▶ [必答任务 1]
所附文本的“思路”部分称可用内存只有多少？
▶ [必答任务 2]
请将所附文本中自“When Mr.Cai get”起，一直到“are K lines.”为止的全部内容原样抄录下来。

▶ [所附文本]

宁波工程学院 OJ [1282] A Bouquet of Flowers 最大的k个数的和

• 问题描述
• Mr.Cai want to send TT a bouquet of the most beautiful flowers.
  Mr.Cai have buy K bouquets of flowers from the shop.
  When Mr.Cai get the bouquet of flowers that will sorted in descending order by their beautiful value.
  And Mr.Cai want pick up H flowers from the K bouquets to make up the most beautiful bouquet flowers.
• 输入
• There are muti-case.
  First line contain two integers K (0 < K <= 1000) and H (0 < H <= 1000)
  Then there are K lines.
  For each lines, the first number Ni (0 < Ni <= 10000) means the bouquet of flowers contains Ni flowers.
  the following Ni numbers means the flower's beautiful value Vi (0 < Vi <= 100000).
  The H is less than the sum of all Ni.
  
• 输出
• For each case, print the most beautiful flowers's beatiful value.
  
• 样例输入

• 2 3
  3 3 2 1
  3 6 5 4
  2 4
  3 4 2 1
  3 3 2 1
  

• 样例输出

• 15
  11
  

• 提示

• 无

• 来源

• Monkeyde17

题意：输入  h  k
表示h行  每行   第一个数m  其后跟m个数字 

问这些数字中取k个  问和最大为多少？

思路：

由于   只有444k的内存 所以要用到 优先队列      保持k个数

但是 我的却一直超时   看了别人的解题报告才知道  语句中多很多判断 比入队出队要耗的时间少很多     也就是 本题的主要耗时间的地方时入队出队

下面是AC 代码 最后面是TLE的

AC

#include<stdio.h>
#include<stdlib.h>
#include<queue>
using namespace std;
int main()
{
	int h,i,j,n,k;
	while(scanf("%d %d",&k,&h)!=EOF)
	{
		priority_queue<int,vector<int>,greater<int> >que;
		while(k--)
		{
			scanf("%d",&n);	
			int num;
			while(n--)
			{
				scanf("%d",&num);
				if(que.size()<h)

▶ [记录]
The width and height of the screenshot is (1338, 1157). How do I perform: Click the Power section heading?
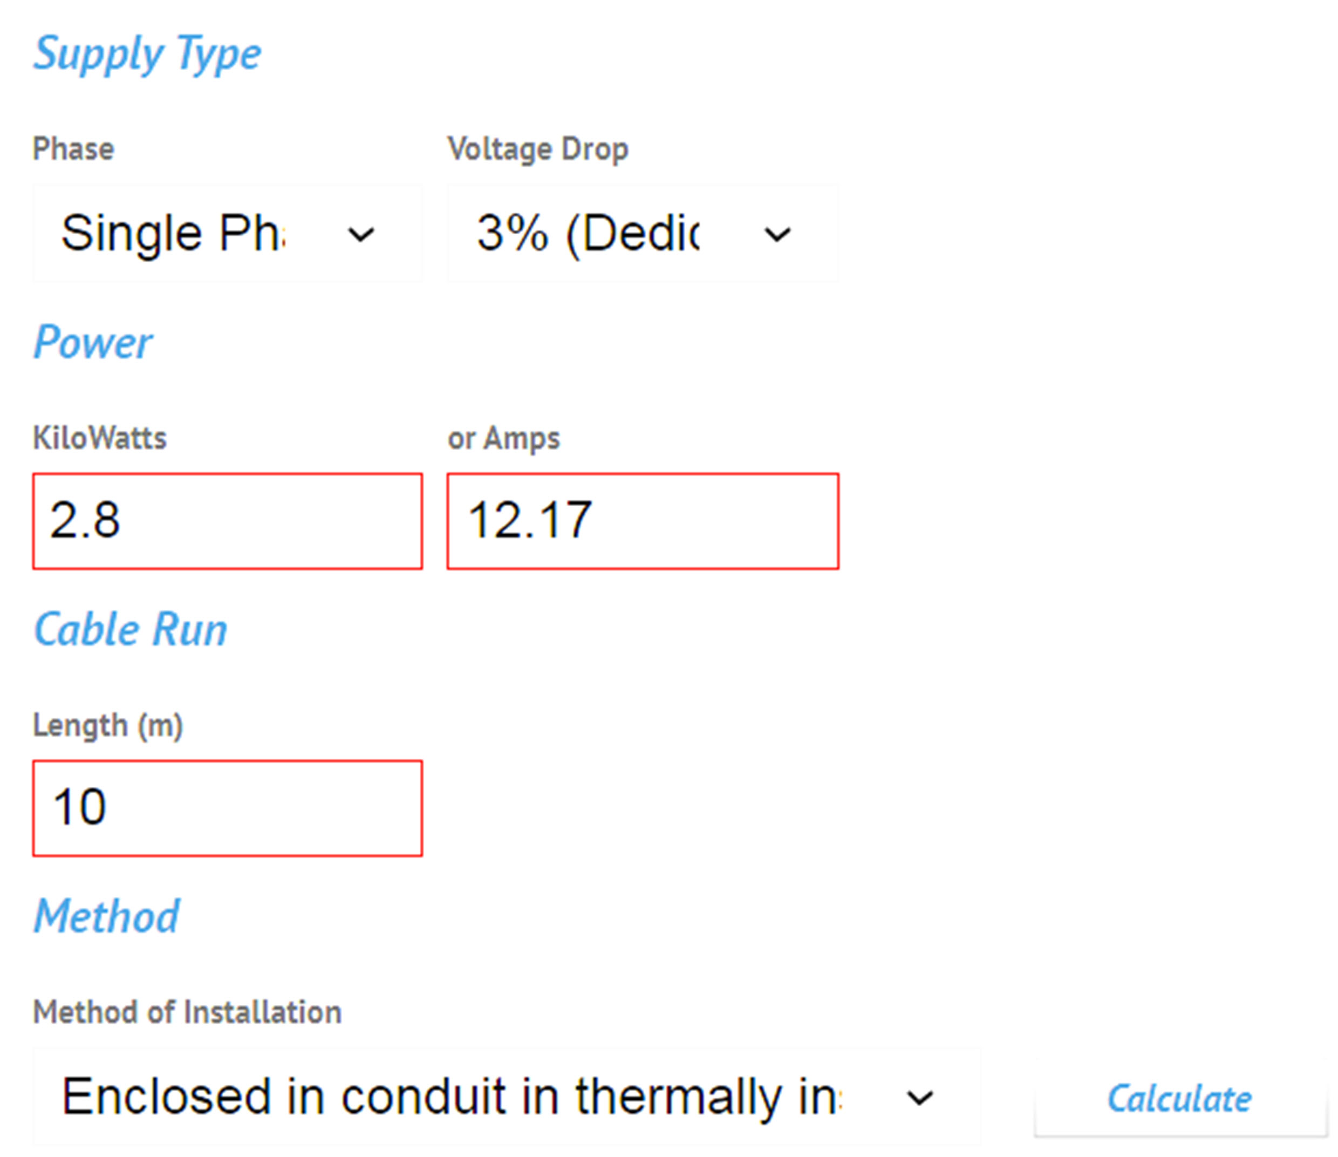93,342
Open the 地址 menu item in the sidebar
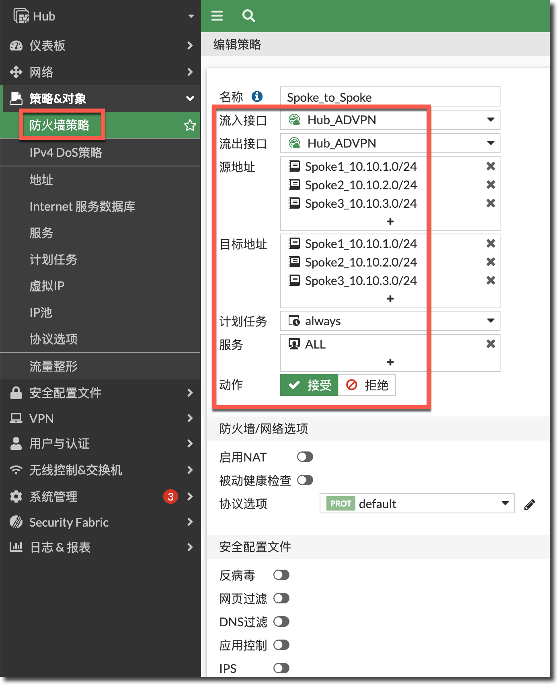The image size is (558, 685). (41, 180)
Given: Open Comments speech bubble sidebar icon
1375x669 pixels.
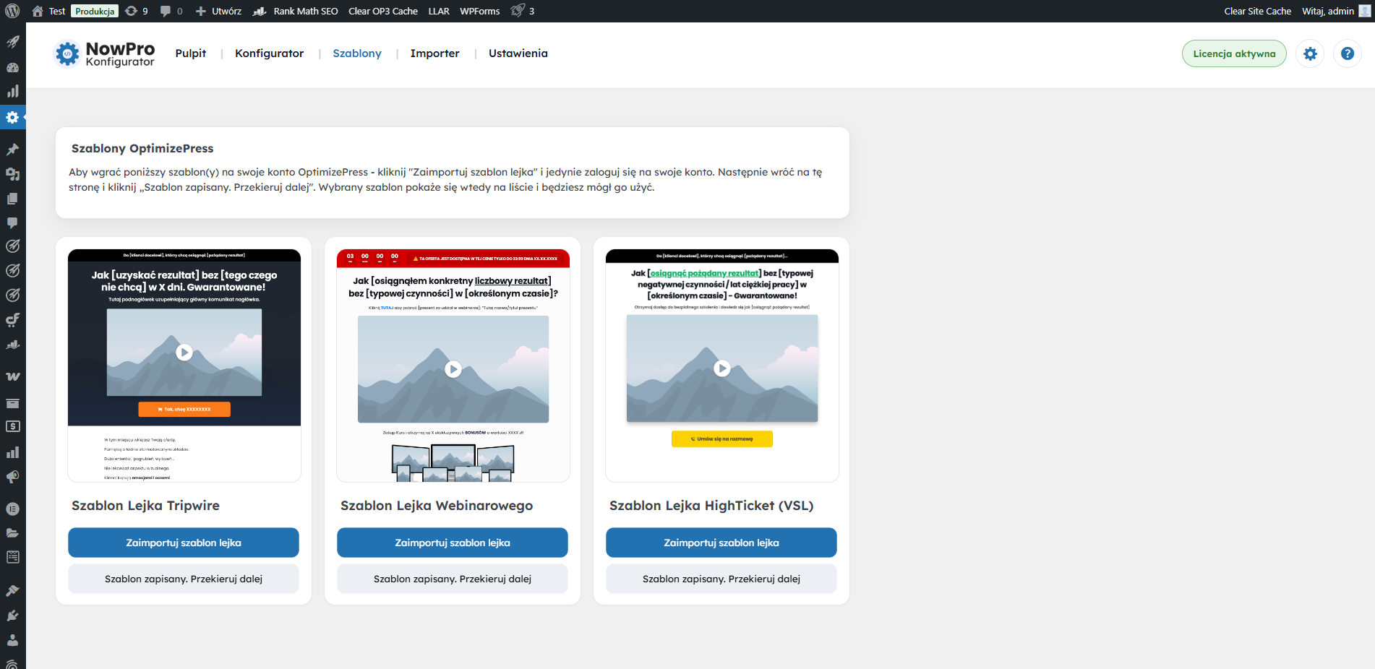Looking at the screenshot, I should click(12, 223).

* * *

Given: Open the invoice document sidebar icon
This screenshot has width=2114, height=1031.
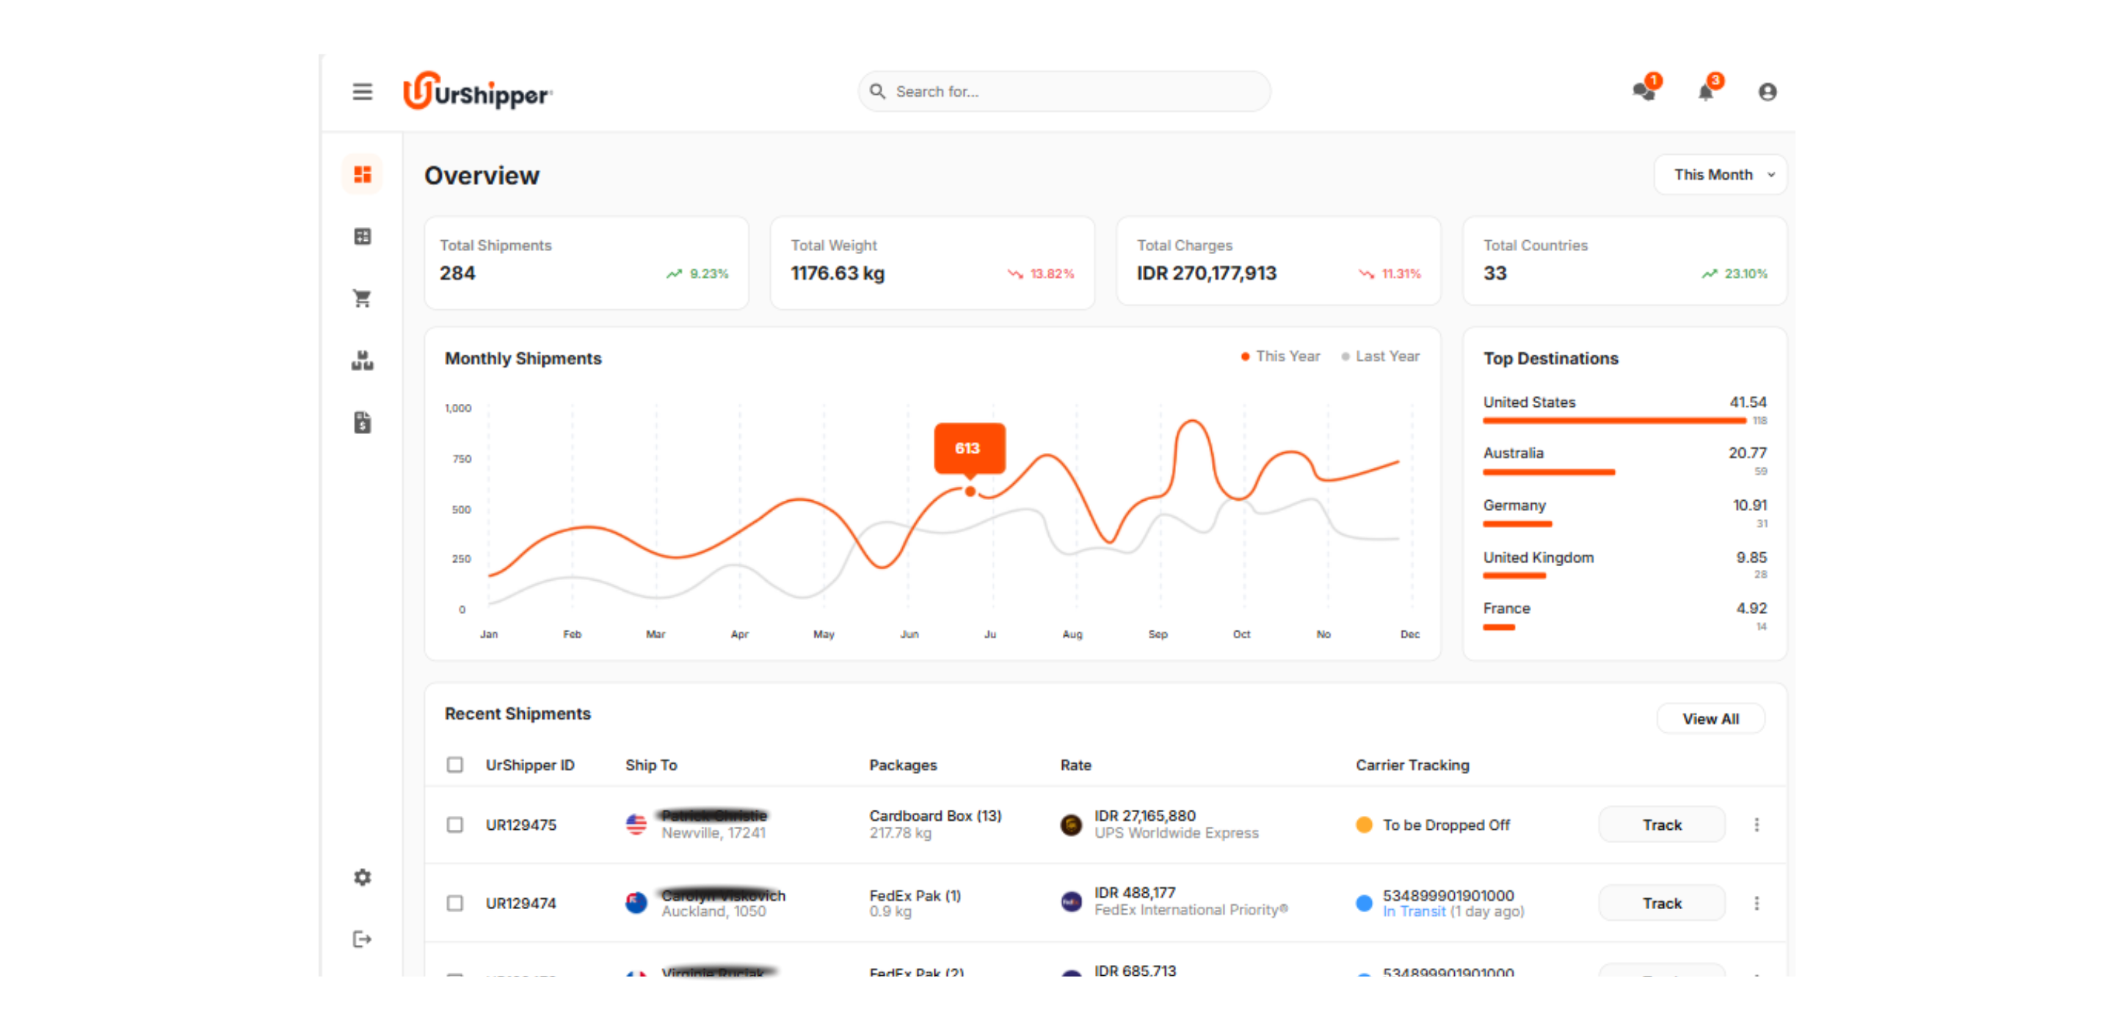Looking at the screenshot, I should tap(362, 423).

--

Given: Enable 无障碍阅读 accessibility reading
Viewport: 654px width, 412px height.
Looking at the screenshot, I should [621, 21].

▶ [完整输出 1]
只有444k的内存。

▶ [完整输出 2]
When Mr.Cai get the bouquet of flowers that will sorted in descending order by their beautiful value.
  And Mr.Cai want pick up H flowers from the K bouquets to make up the most beautiful bouquet flowers.
• 输入
• There are muti-case.
  First line contain two integers K (0 < K <= 1000) and H (0 < H <= 1000)
  Then there are K lines.